As Hawes points out, this phenomenon is open to misuse. My last (cheesiest) example suggests how: spammers and scammers (a Venn diagram with extraordinary overlap) can use it to reel in suckers. More white-hat advertising applications exist, however; people often sign up to receive offers from online businesses, and they would be fair game. Outside of sales, try it with coworkers, classmates, fellow volunteers, family members, or anyone else of whom you make e-mail requests.

Task Reminders

If you use a reminder tool--a day planner, a program such as Outlook, or a tickler file--chances are that you sometimes pay insufficient attention to the reminders. If your system is going stale, consider writing some reminders as questions. Examples redux:
  • In my day planner, I write “DUE: [description of deliverable]” on the page for any given due date. If these aren’t catching my attention early enough, I could replace “DUE: Cable Bill,” with, “Did you pay the cable bill?”
  • If a report is due on a certain date, and you use a digital tool to track tasks, try naming the reminder “Did you finish the XYZ Report?” rather than just “XYZ Report.” Reminders in Outlook are one of the most numbed-out parts of my productive life, so even the change of format would probably help.
I don’t recommend writing everything in the form of the question--you’re not on Jeopardy!, after all. I suspect overuse would diminish this trick’s potency. But practically any task could be written as a question. If you want a particular task to catch your attention when it resurfaces, try tasking in the form of a question.

Some Limitations

I suspect that awareness of the technique mediates its effectiveness. If you know I am attempting to manipulate you to read and answer my e-mail by posing a question in the subject line, you will be on guard. This is another reason not to write all reminders in the form of a question; rather, do so with a few key ones to mix things up. Reminders of more distant due dates (that therefore will not resurface for a while) might make good candidates.

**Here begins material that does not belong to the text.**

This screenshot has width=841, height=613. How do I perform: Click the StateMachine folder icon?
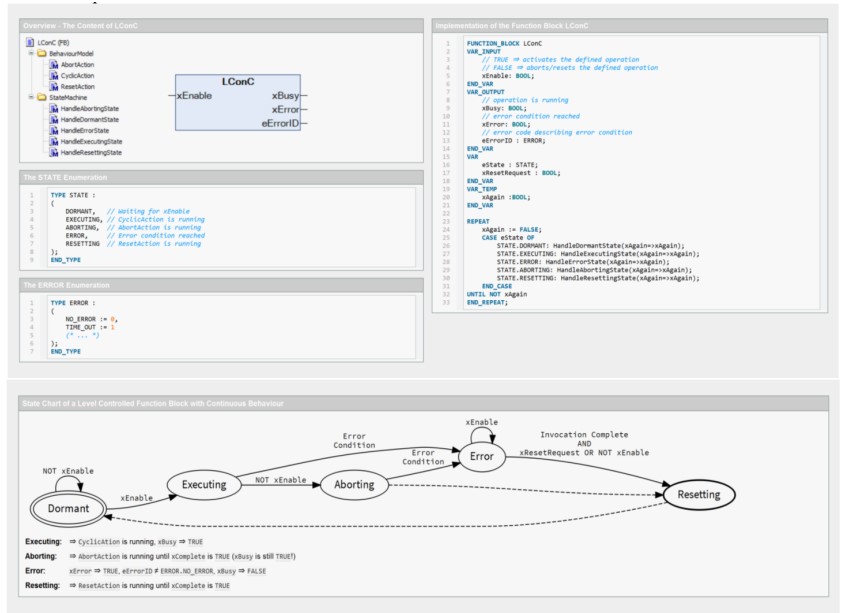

In his original post, Hawes also points out (in the case of the blood donor survey), the mere asking of the question didn’t create the rise in donor rates; answering it did. So someone will have to answer the question (at least to him-, her-, or yourself). Still, the mere asking of the question may be enough to incite engagement with the message or task and lead to that answering. As Chip and Dan Heath point out in Made to Stick, leading a message with a question or a mystery entices the recipient to attention. And in today’s information-overloaded world, attention may be all your request needs.